The district court acknowledged that the third factor (amount and substantiality of the portion used) was not particularly relevant in this case. However, it concluded that the factor favored a fair use finding because copying the entirety of the books was reasonable given Meta's transformative purpose, as LLMs perform better when trained on complete, high-quality data.
The district court started its review of the fourth fair use factor (effect on the potential market for the copyrighted work) by acknowledging it to be the most important factor in the fair use analysis. It explained that the relevant question is whether the defendant's use will function as a market substitute for the plaintiffs' works. The court rejected the plaintiffs' arguments that:
Meta's unauthorized use of the plaintiffs' books affects the market for licensing the works for the purpose of training its LLMs. The district court held that this is not a harm that the Copyright Act seeks to prevent. Otherwise, every copyright infringement plaintiff could argue that it has been deprived of the right to license the use at issue in the case.
Llama is capable of reproducing portions of their books, therefore harming the market for the plaintiffs' works. However, the evidence showed that even adversarial prompting designed to make Llama regurgitate the plaintiffs' works yielded only 50-word snippets from the books, which could not have a meaningful effect on the market for the plaintiffs' books.

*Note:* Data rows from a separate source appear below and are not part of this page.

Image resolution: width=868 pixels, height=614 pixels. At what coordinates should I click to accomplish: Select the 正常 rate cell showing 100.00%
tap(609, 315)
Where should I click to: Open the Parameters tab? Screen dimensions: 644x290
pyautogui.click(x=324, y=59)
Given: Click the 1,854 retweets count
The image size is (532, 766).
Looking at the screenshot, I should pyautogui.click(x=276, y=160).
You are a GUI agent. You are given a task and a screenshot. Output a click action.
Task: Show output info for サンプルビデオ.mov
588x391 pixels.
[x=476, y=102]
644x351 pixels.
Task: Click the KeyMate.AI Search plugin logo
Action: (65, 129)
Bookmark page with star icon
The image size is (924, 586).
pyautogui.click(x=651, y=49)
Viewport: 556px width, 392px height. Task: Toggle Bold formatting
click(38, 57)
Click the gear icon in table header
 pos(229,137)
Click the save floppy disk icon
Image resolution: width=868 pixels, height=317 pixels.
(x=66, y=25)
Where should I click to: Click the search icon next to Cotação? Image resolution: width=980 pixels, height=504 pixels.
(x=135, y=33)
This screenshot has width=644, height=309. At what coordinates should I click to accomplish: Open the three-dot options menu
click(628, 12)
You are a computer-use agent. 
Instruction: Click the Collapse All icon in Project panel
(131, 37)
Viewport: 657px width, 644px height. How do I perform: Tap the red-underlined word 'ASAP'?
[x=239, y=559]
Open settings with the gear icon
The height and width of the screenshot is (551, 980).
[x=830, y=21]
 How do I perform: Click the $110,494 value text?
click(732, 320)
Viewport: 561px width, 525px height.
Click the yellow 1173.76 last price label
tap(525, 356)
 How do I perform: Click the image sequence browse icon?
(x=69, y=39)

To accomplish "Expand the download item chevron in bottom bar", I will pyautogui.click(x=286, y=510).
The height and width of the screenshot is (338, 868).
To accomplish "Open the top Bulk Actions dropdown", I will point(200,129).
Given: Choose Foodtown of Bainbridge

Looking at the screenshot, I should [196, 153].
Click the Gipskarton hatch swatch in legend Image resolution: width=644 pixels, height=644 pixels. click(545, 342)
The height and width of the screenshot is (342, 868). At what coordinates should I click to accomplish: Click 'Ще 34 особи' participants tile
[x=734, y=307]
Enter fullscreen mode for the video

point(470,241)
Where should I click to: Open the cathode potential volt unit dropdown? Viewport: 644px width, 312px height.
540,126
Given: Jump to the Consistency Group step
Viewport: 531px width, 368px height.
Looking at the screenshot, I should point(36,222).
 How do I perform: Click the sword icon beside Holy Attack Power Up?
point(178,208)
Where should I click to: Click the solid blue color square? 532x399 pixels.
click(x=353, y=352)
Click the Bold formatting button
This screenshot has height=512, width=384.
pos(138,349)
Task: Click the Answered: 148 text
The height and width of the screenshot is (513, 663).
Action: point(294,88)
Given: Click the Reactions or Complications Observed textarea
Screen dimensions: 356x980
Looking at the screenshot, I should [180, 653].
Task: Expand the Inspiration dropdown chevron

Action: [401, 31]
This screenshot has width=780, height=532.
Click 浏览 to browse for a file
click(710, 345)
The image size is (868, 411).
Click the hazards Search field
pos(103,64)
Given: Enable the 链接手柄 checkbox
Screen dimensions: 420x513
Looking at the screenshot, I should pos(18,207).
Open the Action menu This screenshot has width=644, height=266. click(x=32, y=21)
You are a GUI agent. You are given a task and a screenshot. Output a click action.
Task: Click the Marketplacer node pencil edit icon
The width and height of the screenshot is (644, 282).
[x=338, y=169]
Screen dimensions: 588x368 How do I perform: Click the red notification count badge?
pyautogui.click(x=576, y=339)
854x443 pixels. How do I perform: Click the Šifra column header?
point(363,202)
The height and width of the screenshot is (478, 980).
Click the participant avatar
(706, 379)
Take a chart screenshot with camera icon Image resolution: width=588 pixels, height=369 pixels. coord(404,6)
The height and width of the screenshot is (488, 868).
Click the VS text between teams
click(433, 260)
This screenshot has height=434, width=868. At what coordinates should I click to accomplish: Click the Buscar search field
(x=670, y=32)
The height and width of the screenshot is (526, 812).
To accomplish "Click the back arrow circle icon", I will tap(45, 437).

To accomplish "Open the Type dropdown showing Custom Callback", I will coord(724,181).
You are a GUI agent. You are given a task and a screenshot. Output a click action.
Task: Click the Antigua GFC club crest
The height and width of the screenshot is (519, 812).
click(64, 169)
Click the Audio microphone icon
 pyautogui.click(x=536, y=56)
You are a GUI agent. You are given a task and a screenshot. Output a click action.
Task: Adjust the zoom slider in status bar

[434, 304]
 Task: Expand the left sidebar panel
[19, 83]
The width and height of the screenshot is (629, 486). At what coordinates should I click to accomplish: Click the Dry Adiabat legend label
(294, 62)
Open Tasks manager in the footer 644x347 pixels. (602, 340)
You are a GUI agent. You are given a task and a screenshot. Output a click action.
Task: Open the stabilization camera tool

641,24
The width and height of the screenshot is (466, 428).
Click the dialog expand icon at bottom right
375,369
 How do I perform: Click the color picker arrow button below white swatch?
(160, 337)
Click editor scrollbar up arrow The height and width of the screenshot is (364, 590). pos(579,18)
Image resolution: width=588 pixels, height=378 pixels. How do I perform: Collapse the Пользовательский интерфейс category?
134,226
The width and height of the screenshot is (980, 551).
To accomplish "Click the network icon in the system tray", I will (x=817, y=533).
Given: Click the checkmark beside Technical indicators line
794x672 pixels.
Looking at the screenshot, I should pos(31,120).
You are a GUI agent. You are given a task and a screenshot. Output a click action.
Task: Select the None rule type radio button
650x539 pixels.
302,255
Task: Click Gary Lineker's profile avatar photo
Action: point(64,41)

Although the plaintiffs focused only on these two alleged harms, the district court analyzed a third form of harm, that is, GenAI's ability to rapidly generate countless works that compete with and reduce demand for the plaintiffs' works, even if the AI-generated works are non-infringing. The court referred to this form of harm as market dilution (or indirect substitution), which it noted is still market substitution, could reduce the incentive for authors to create, and is the specific harm that copyright aims to prevent. The court stated that market dilution harm is far greater (and therefore more relevant) in the case of GenAI than in other cases involving individual secondary works or digital tools, such as Google Books, because GenAI can quickly flood the market with millions of competing works.
The court stated that it 'seems likely' that market dilution will often cause the fourth fair use factor to decisively favor plaintiffs in similar cases. However, in this case, because Meta introduced evidence that its use of the plaintiffs' works did not cause market harm and the plaintiffs failed to demonstrate the contrary, the district court (seemingly reluctantly) found that the fourth factor weighed in favor of fair use.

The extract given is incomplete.